Greif Bros Corporation (GEF)
Debt-to-capital ratio
Oct 31, 2023 | Oct 31, 2022 | Oct 31, 2021 | Oct 31, 2020 | Oct 31, 2019 | ||
---|---|---|---|---|---|---|
Long-term debt | US$ in thousands | 2,121,400 | 1,839,300 | 2,054,800 | 2,335,500 | 2,659,000 |
Total stockholders’ equity | US$ in thousands | 1,947,900 | 1,761,300 | 1,514,300 | 1,152,200 | 1,133,100 |
Debt-to-capital ratio | 0.52 | 0.51 | 0.58 | 0.67 | 0.70 |
October 31, 2023 calculation
Debt-to-capital ratio = Long-term debt ÷ (Long-term debt + Total stockholders’ equity)
= $2,121,400K ÷ ($2,121,400K + $1,947,900K)
= 0.52
The debt-to-capital ratio measures the proportion of a company's capital structure that is financed by debt. A lower ratio indicates a lower reliance on debt financing, while a higher ratio suggests a higher level of debt in the capital structure.
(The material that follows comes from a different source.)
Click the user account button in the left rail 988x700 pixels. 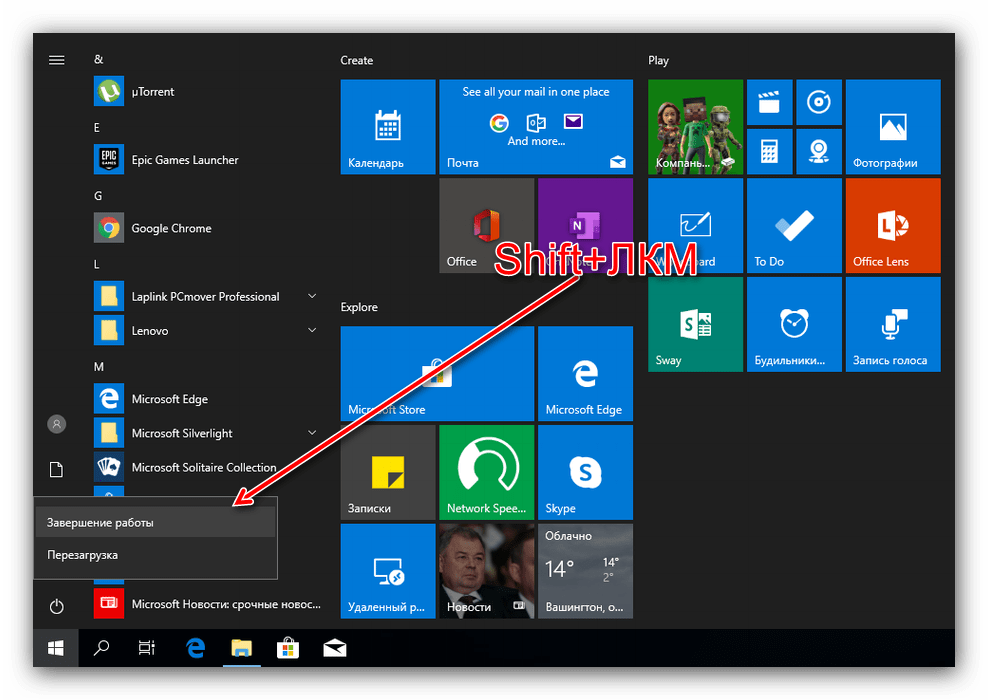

Looking at Greif Inc's debt-to-capital ratio over the past five years, we can observe a declining trend. In 2019, the ratio stood at 0.71, and it has steadily decreased to 0.54 in 2023. This indicates that Greif Inc has been reducing its reliance on debt financing in favor of other forms of capital, such as equity.
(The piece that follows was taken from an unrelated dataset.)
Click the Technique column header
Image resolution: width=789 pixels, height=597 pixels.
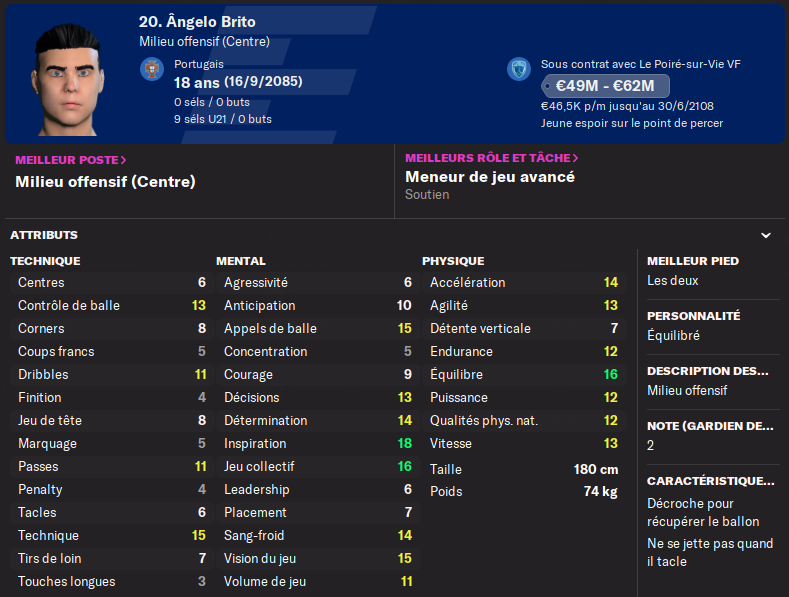coord(45,261)

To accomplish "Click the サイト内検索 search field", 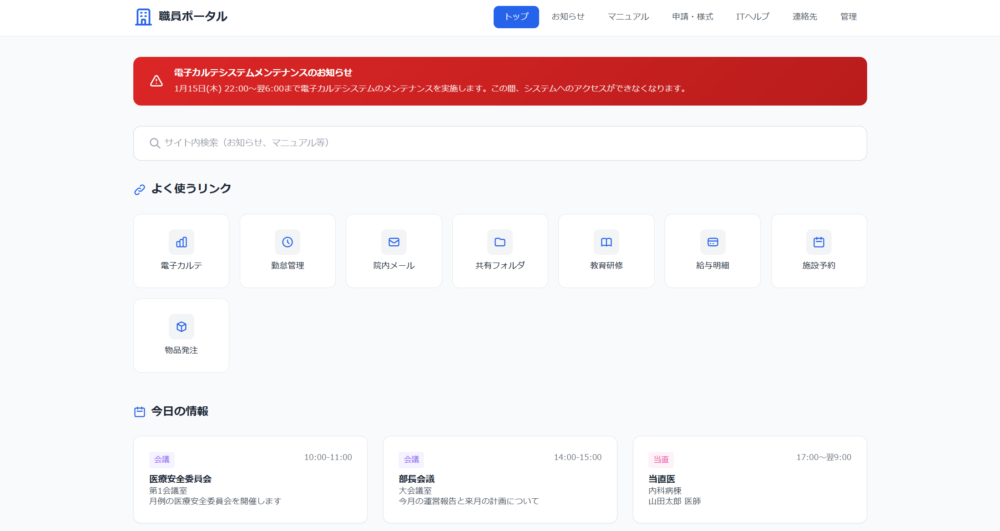I will tap(500, 143).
A decreasing debt-to-capital ratio can be interpreted positively as it signals a lower financial risk and greater financial stability for the company. It may also indicate a more conservative approach to capital structure management, which could be beneficial in terms of long-term financial health and resilience to economic downturns.
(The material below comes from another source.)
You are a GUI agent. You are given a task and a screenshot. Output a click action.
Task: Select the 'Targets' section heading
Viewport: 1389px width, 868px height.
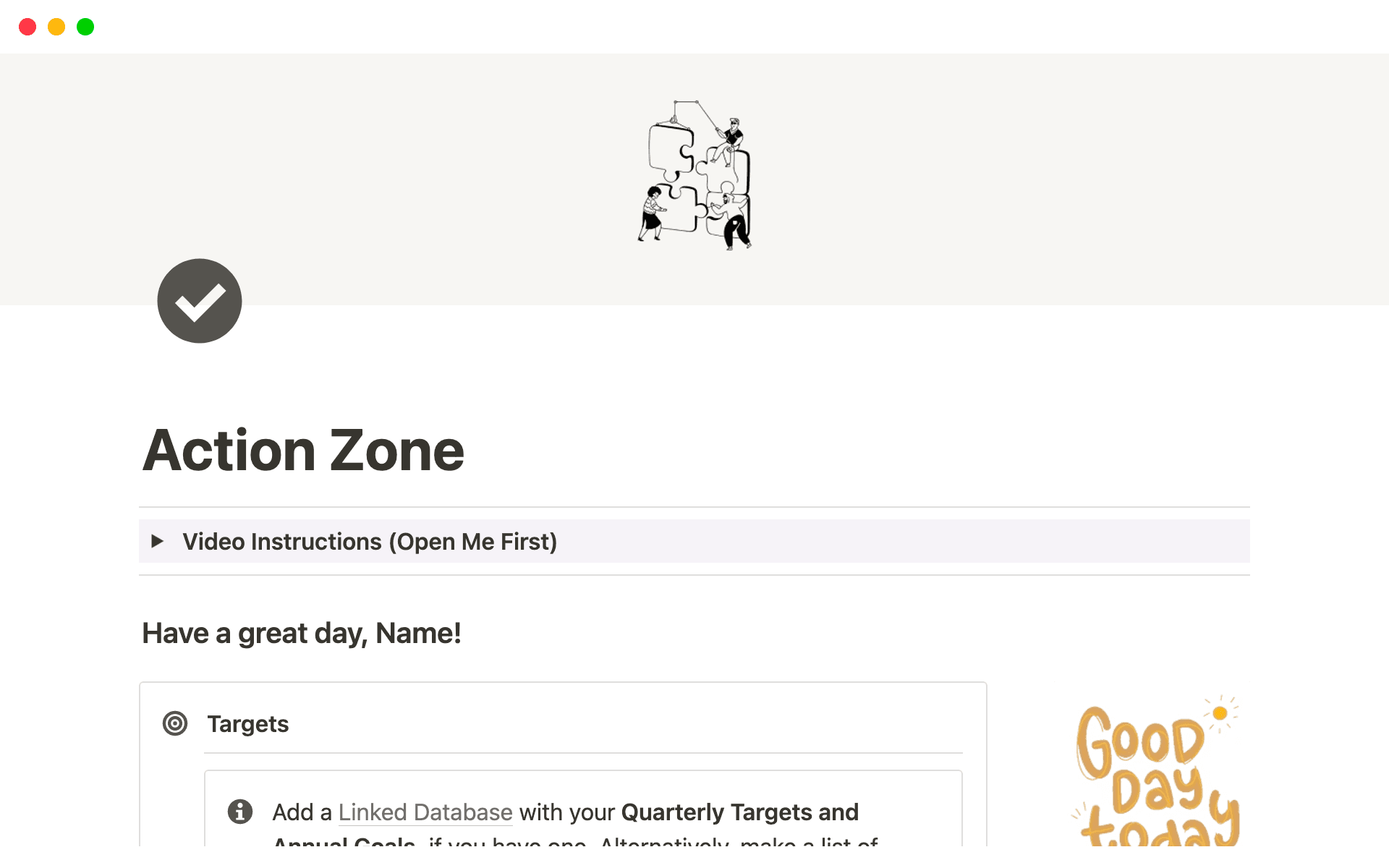pyautogui.click(x=248, y=723)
However, it's important to consider that a very low debt-to-capital ratio might also limit financial flexibility and potentially reduce the company's ability to undertake large-scale expansion or investment opportunities. Therefore, while a decreasing trend in the ratio is generally favorable, it's important for Greif Inc to strike a balance between debt and equity financing to optimize its capital structure.